Just after the election, with Mahathir Mohamad as prime minister, Pakatan’s approval rating was 79 percent.
It is not just in its commitments to human rights reforms such as repealing draconian laws and signing up to international conventions where the government has failed to meet expectations. The Merdeka poll also found Malaysians were disappointed with its handling of the economy; their top concern.
“It reflects the frustrations right now,” political analyst Asrul Hadi Abdullah Sani told Al Jazeera. “Times are bad. The cost of living is still high.”
The economy was already slowing when Pakatan won power, but the trade spat between the United States and China and weak commodity prices have further hurt growth. Malaysia’s economy expanded 4.7 percent in 2018, compared with 5.9 percent the year before.
The government delivered on its promise to remove the unpopular Goods and Services Tax, but it replaced the levy with another consumption tax a few months later. At the same time, cash handouts were reduced, while promises to abolish road tolls and write off student loans were dropped.
The opposition, made up of the United Malays National Organisation (UMNO) and the Parti Islam Se Malaysia (PAS), has sought to capitalise on economic frustrations, appealing to the Malay population by focusing on race and religion, which have long been sensitive issues in the multiracial nation and exploded into violence in May 1969. Scores of ethnic Chinese died in those riots, and while there has not been violence on that scale since, tensions occasionally bubble to the surface.

#### Source data
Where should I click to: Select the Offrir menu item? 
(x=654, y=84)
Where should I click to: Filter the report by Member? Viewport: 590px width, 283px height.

#### Requirement A
In the passage on Malaysia's Pakatan government, what was the country's economic growth rate in 2018?
#### Requirement B
Please carry on the passage about Malaysia's Pakatan government from its final sentence.

#### Task answer A
4.7 percent.

#### Task answer B
Malays make up about 60 percent of Malaysia’s population, while the Chinese account for about 21 percent and the Indians just over six percent. The remainder is indigenous people.
UMNO and PAS contested separately in last year’s election but won as many as three-quarters of the votes of Malays, who are Muslim. They have now agreed to work together in parliament, although not in a formal alliance, presenting themselves as the defenders of Islam and Malay rights, which are guaranteed under the constitution but also include a host of other benefits including special savings schemes, educational quotas and land rights that are not available to the country’s minority groups.
“The last election merely installed a multiethnic reformist government because the Malay-Muslim votes were split,” said Wong Chin Huat, who studies democratisation and identity politics in Malaysia. “It did not close the decades-old ethnic divides, but has instead exacerbated them.”
Responding to the allegations of not delivering on reforms, Mahathir said on Thursday that his government “listen[s] to the people”.
“This is a democratic country. When people have different ideas we have to respect their ideas. It’s also their human rights to be opposed to things that they do not like to have in this country,” he told a press conference with international media in Kuala Lumpur.
“We listen to the people. If we go against the people eventually they will throw us out. In a democratic country, majority support is very important.”
|Conservative Malays protested in Kuala Lumpur last year against the government’s plan to sign up to a major UN anti-discrimination treaty [Kate Mayberry/Al Jazeera]|
Veteran activist Hishamuddin Rais spent 20 years in self-imposed exile and backed the now 93-year-old Mahathir as the best way to remove Najib and the Barisan Nasional (BN) coalition that had governed the country since independence.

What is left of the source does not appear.